Obviously, it is possible to imagine expenditures that would fall within Proposition 99's spending categories without addressing tobacco-related problems. However, the measure's spending provisions direct new revenues more precisely to tobacco-related problems than if the electorate had simply omitted any such provisions. We do not believe the voters' failure to require even greater precision invalidates the measure, since it is well established that an initiative may have "collateral effects" without violating the single-subject rule. ( Amador Valley, supra, 22 Cal.3d at p. 230; see also Raven v. Deukmejian (1990) 52 Cal.3d 336, 346 [ 276 Cal.Rptr. 326, 801 P.2d 1077]; Brosnahan v. Brown, supra, 32 Cal.3d at p. 245.)
Finally, plaintiff argues that Proposition 99 is an example of "logrolling," or "`exploiting' the initiative process by combining in a single measure several provisions which might not have commanded majority support if considered separately." ( Amador Valley, supra, 22 Cal.3d at p. 231.) This argument is based on the measure's spending provisions, which plaintiff asserts "were designed to bring together disparate interest groups within the State: anti-smoking forces, environmentalists, medical groups, and those concerned about medical care for the poor."

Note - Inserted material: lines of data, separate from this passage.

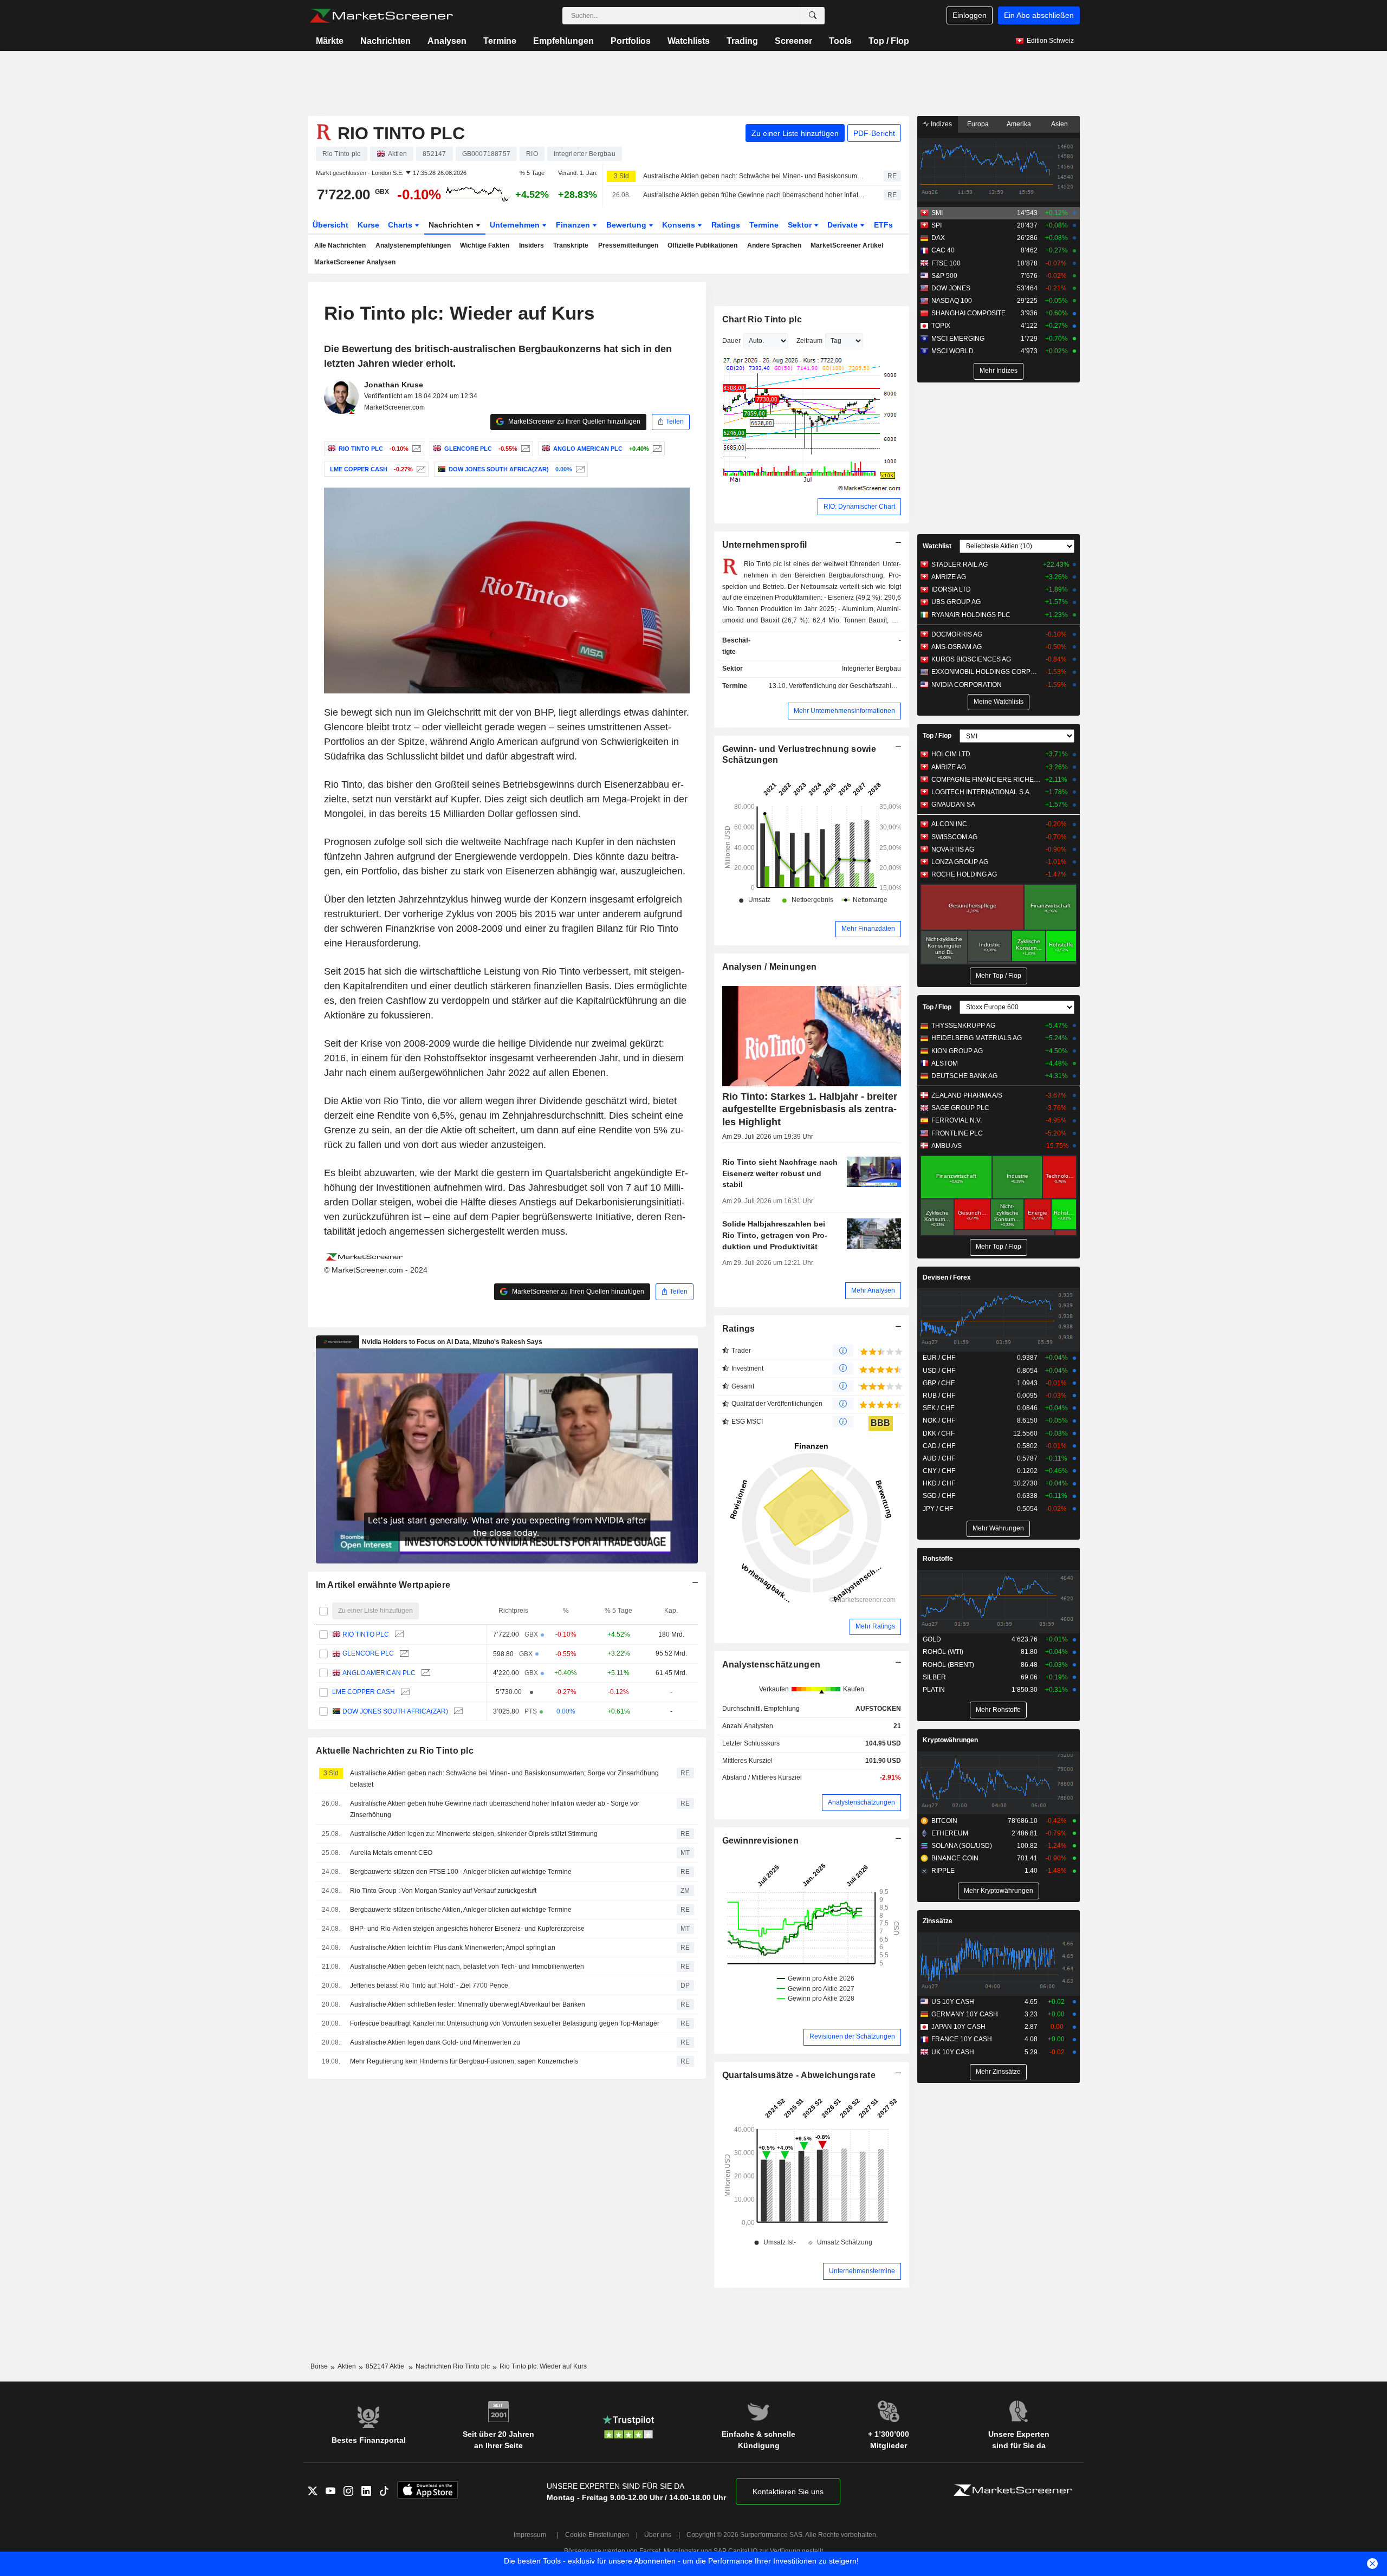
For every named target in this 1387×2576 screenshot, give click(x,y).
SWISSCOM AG (954, 837)
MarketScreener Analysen (355, 262)
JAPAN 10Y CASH (958, 2026)
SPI (936, 225)
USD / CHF (939, 1370)
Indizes (940, 124)
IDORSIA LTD (951, 589)
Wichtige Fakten (484, 245)
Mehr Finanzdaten (868, 928)
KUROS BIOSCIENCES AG (971, 659)
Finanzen (574, 224)
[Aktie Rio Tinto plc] (415, 448)
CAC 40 (943, 250)
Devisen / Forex (947, 1277)
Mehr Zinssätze (998, 2071)
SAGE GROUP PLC (960, 1108)
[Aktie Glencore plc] (524, 448)
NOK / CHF (939, 1420)
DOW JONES (950, 288)
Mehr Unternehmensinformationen (844, 711)
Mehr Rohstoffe (998, 1710)
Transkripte (570, 245)
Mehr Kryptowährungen (998, 1890)
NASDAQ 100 (951, 300)
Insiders (531, 245)
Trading (742, 41)
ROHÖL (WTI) (943, 1652)
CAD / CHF (939, 1446)
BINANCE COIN (954, 1858)
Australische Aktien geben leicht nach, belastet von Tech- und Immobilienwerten (467, 1966)
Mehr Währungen (998, 1528)
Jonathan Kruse (393, 384)
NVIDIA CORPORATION (966, 685)
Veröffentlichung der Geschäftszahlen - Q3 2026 (859, 686)
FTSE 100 (946, 263)
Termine (499, 41)
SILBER (934, 1677)
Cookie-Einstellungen (597, 2535)
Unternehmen (516, 224)
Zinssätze (937, 1921)
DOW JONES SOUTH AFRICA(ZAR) (395, 1711)
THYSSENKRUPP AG (963, 1025)
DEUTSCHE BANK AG (964, 1076)
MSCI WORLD (952, 351)
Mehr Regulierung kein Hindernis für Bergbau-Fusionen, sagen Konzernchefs (464, 2061)
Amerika (1019, 124)
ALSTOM (944, 1063)
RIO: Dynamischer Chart (859, 506)
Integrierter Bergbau (871, 668)
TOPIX (940, 325)
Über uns (657, 2535)
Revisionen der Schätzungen (852, 2036)
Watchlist (937, 546)
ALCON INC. (950, 824)
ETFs (883, 224)
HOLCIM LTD (950, 754)
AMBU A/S (946, 1146)
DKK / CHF (939, 1433)
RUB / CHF (939, 1395)
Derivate (843, 224)
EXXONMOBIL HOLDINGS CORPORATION (985, 672)
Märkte (329, 41)
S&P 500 (944, 276)
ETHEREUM (949, 1833)
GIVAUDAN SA (953, 804)
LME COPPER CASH (363, 1692)
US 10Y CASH (952, 2002)
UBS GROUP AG (956, 602)
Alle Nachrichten (340, 245)
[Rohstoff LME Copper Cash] (419, 469)
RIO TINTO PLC (365, 1634)
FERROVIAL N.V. (956, 1120)
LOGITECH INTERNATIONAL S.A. (981, 792)
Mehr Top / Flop (998, 975)
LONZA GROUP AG (959, 862)
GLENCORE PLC (368, 1653)
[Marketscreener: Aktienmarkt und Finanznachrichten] (381, 16)
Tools (840, 41)
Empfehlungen (563, 41)
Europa (978, 124)
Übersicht (330, 224)
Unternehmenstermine (862, 2271)
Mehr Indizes (998, 370)
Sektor (801, 224)
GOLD (932, 1639)
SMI (937, 213)
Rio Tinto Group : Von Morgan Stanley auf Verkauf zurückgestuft (443, 1890)
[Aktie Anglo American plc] (656, 448)
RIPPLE (943, 1870)
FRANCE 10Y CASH (961, 2039)
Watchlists (688, 41)
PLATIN (934, 1689)
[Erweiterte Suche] (813, 15)
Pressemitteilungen (628, 245)
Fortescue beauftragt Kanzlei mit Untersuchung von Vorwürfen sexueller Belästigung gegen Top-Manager (504, 2023)
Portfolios (631, 41)
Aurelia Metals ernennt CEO (391, 1853)
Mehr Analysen (873, 1290)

Because Proposition 99 satisfies the single-subject rule, there is no constitutional basis for a separate claim of "logrolling." The single-subject rule is the method by which the state Constitution guards against that hazard. Moreover, we have consistently held that the single-subject rule does not require a showing that each one of a measure's several provisions was capable of gaining voter approval independently of the remaining provisions. (See Raven v. Deukmejian, supra, 52 Cal.3d at p. 349; Brosnahan v. Brown, supra, 32 Cal.3d at p. 251; Fair Political Practices Com. v. Superior Court (1979) 25 Cal.3d 33, 42 [ 157 Cal.Rptr. 855, 599 P.2d 46]; Amador Valley, supra, 22 Cal.3d at p. 232.) The possibility that some voters objected to some parts of a measure, as we have previously explained, "is inherent in any initiative containing more than one sentence. . . . The enactment of laws whether by the Legislature or by the voters in the last analysis always presents the issue whether on balance the proposed act's benefits exceed its shortcomings." ( Fair Political Practices Com. v. Superior Court, supra, 25 Cal. 3d at p. 42.)
For these reasons, we hold that Proposition 99 does not violate the single-subject rule.
The decision of the Court of Appeal is affirmed.
In view of the disposition, we need not consider plaintiff's arguments regarding the propriety of severing Proposition 99's spending provisions or the retroactivity of a holding invalidating the measure.
Lucas, C.J., Broussard, J., Kennard, J., Arabian, J., and Baxter, J., concurred.
I concur in Justice Panelli's well reasoned opinion.
However, I am concerned about a worst case scenario that is conceivable if the subject of taxes can be considered by initiative. For if a tax increase is permissible through the initiative process, a tax decrease would also be upheld.
It is not within the realm of fantasy that an initiative proposal to repeal state income, sales and related taxes could, with a seductive public relations campaign, obtain sufficient signatures to qualify for the ballot and possibly prevail in an election. The adoption of such a measure would render state government virtually impotent.
Indeed, initiative attempts were undertaken to repeal the personal income tax in 1936 and 1942 and to reduce the sales tax in 1958. (Walker Smith, California Corporation and Personal Income Taxes (1960) 12 Hastings L.J. 1, 2-3.) All three measures failed, but, of course, the same result is not necessarily assured in the future.
My purpose is not to sound a strident alarm, but merely to express a suggestion that the Legislature consider the issue and perhaps propose a constitutional amendment that would appropriately deal with the manner in which taxes may be created or eliminated, increased or decreased.